Material to process:
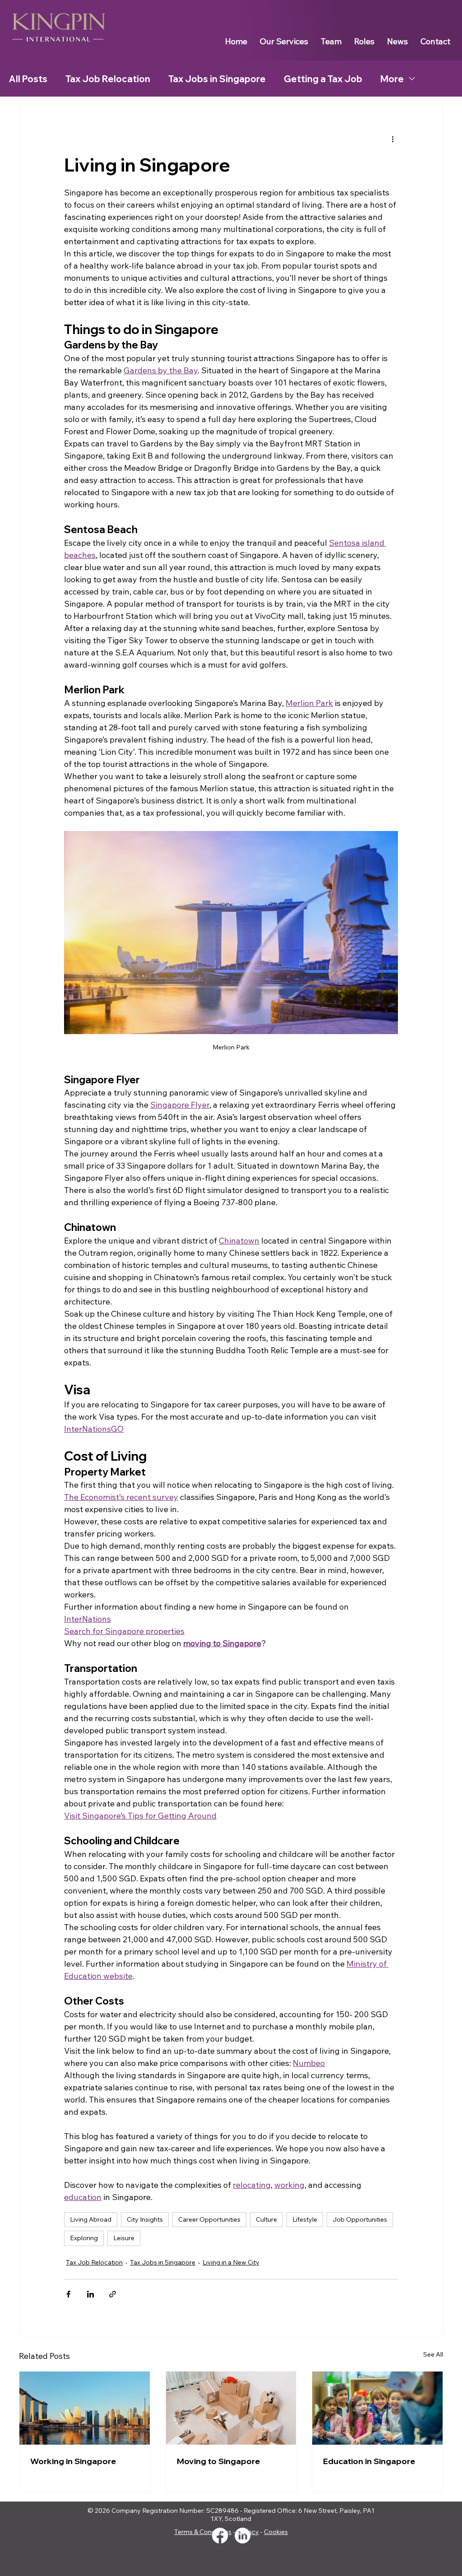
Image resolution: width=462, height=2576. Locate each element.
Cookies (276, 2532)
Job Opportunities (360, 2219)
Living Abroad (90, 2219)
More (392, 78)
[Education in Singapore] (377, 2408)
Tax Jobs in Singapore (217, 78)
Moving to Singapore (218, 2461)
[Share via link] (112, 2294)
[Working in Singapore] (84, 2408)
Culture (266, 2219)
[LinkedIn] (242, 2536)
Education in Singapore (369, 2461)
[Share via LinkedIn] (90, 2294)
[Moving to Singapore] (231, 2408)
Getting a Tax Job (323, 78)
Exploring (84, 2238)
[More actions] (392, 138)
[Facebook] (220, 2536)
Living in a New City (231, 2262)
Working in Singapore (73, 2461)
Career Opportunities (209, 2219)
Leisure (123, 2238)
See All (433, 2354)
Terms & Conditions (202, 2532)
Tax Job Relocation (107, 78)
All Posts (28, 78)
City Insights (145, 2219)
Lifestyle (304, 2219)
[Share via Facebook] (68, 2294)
---
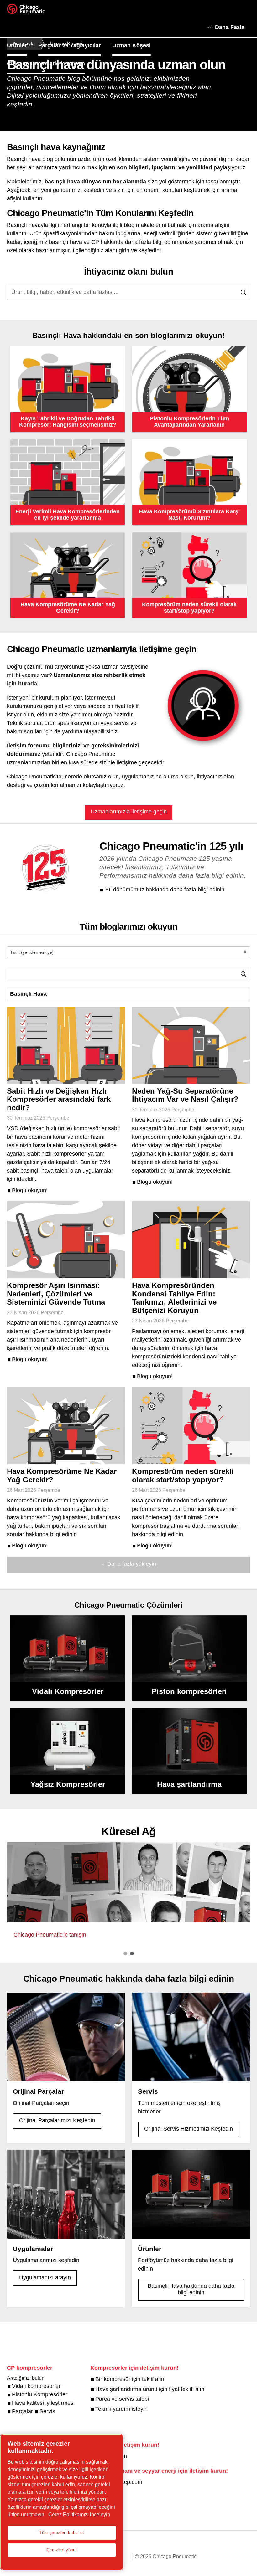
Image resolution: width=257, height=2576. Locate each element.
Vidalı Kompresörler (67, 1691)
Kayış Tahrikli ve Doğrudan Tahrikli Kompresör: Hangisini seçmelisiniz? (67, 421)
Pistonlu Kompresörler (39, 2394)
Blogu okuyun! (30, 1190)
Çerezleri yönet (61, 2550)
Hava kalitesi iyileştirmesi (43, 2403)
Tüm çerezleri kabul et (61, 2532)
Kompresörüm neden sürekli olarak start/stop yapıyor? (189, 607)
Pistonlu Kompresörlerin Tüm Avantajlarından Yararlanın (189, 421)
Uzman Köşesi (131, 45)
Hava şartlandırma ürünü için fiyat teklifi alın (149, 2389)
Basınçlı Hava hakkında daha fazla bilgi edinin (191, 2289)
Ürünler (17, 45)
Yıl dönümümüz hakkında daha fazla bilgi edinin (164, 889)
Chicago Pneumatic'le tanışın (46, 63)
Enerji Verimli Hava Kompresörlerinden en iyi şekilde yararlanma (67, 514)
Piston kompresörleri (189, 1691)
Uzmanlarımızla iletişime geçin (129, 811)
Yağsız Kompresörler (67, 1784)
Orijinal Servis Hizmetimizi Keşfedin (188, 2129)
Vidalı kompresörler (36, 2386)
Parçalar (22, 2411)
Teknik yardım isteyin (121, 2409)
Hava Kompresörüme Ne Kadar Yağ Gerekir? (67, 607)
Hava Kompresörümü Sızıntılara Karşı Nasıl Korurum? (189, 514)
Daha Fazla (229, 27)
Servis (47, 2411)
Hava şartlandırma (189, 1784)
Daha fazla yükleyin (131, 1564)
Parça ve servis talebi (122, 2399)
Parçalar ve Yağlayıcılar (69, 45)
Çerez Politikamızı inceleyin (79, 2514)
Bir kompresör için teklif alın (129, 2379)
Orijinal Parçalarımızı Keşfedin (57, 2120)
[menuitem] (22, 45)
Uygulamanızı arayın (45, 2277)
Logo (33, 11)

Work request: Taking the listing above as the source, transcribe only the lines starting at the line with "Orijinal Servis Hizmetimizi" and going through the line with "Logo (33, 11)", unaltered and with both ends included.

Final answer:
Orijinal Servis Hizmetimizi Keşfedin (188, 2129)
Vidalı kompresörler (36, 2386)
Parçalar (22, 2411)
Teknik yardım isteyin (121, 2409)
Hava Kompresörüme Ne Kadar Yağ Gerekir? (67, 607)
Hava Kompresörümü Sızıntılara Karşı Nasıl Korurum? (189, 514)
Daha Fazla (229, 27)
Servis (47, 2411)
Hava şartlandırma (189, 1784)
Daha fazla yükleyin (131, 1564)
Parça ve servis talebi (122, 2399)
Parçalar ve Yağlayıcılar (69, 45)
Çerez Politikamızı inceleyin (79, 2514)
Bir kompresör için teklif alın (129, 2379)
Orijinal Parçalarımızı Keşfedin (57, 2120)
[menuitem] (22, 45)
Uygulamanızı arayın (45, 2277)
Logo (33, 11)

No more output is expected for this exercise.